Problem requirements: Repeat nothing but the lines below running from the one containing "The image size" to the one containing "How do I perform: Select". Keep both end lines.

Data provided:
/---

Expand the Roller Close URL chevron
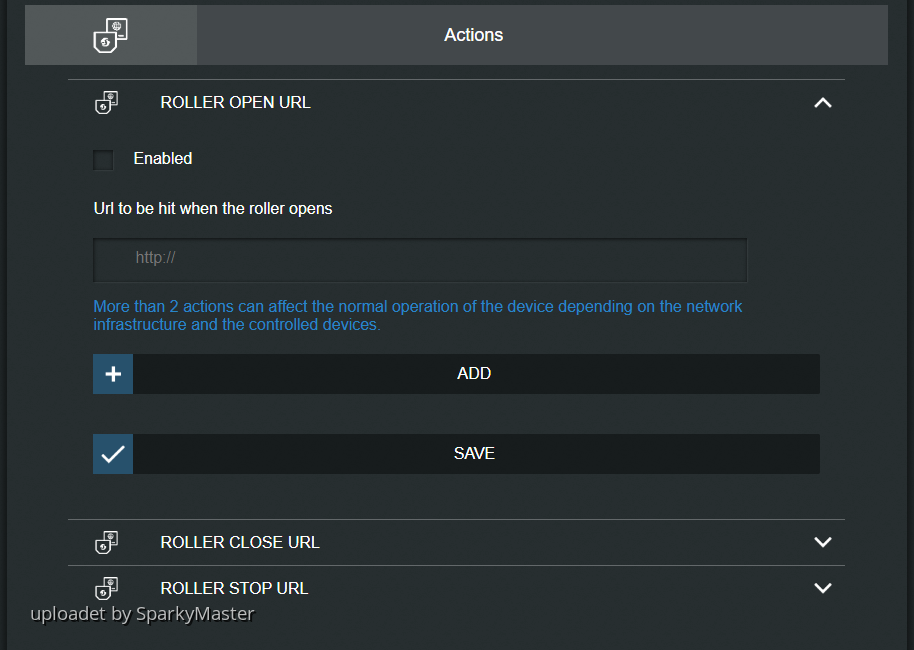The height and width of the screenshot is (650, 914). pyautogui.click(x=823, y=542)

\---
/---

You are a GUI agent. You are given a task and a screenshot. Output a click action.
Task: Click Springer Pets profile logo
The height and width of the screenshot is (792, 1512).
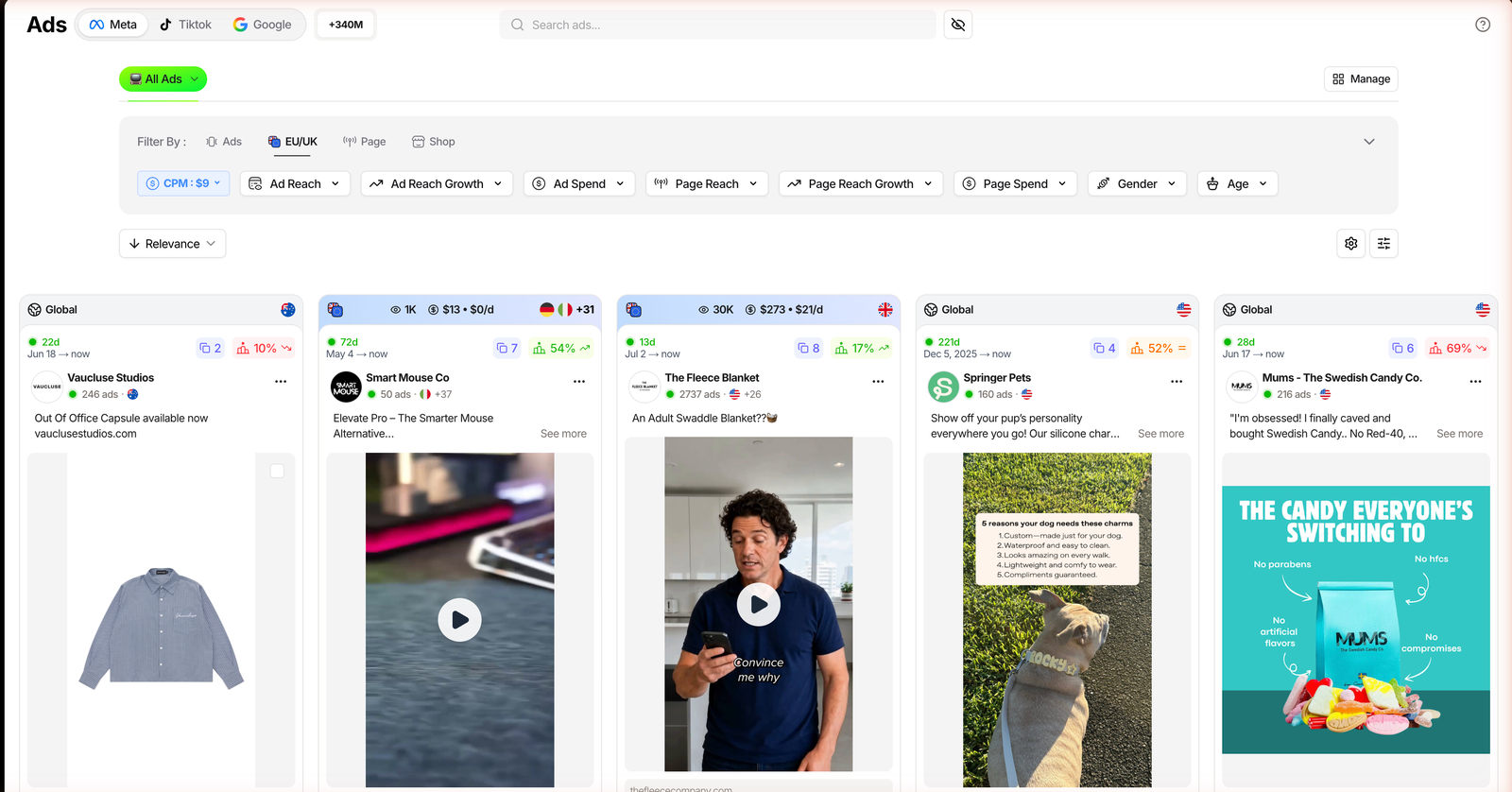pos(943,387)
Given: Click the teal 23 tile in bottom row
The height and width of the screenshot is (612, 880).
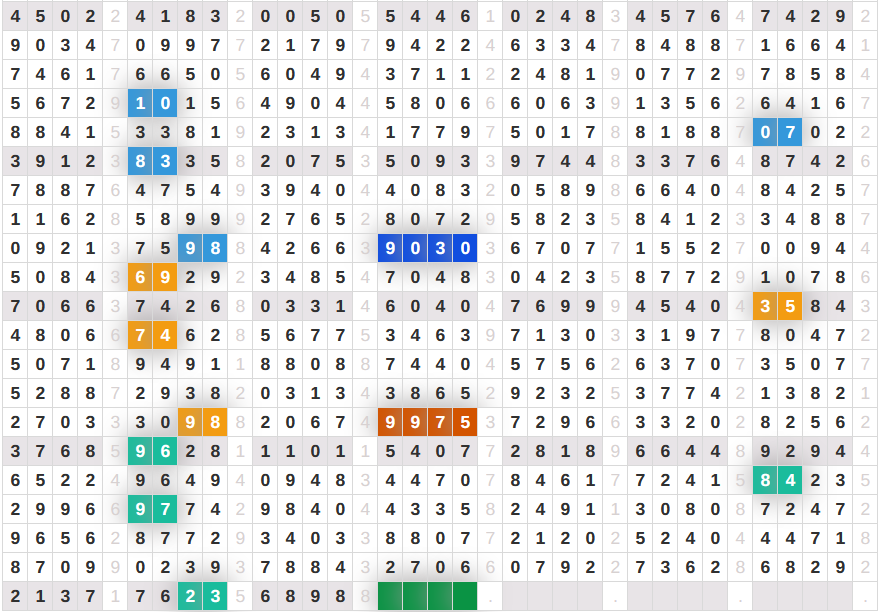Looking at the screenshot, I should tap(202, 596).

\---
/---

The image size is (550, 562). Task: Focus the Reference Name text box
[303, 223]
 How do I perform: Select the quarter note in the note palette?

\---

Solved problem:
The image size is (550, 562). Task: Focus the Reference Name text box
[303, 223]
 How do I perform: Select the quarter note in the note palette?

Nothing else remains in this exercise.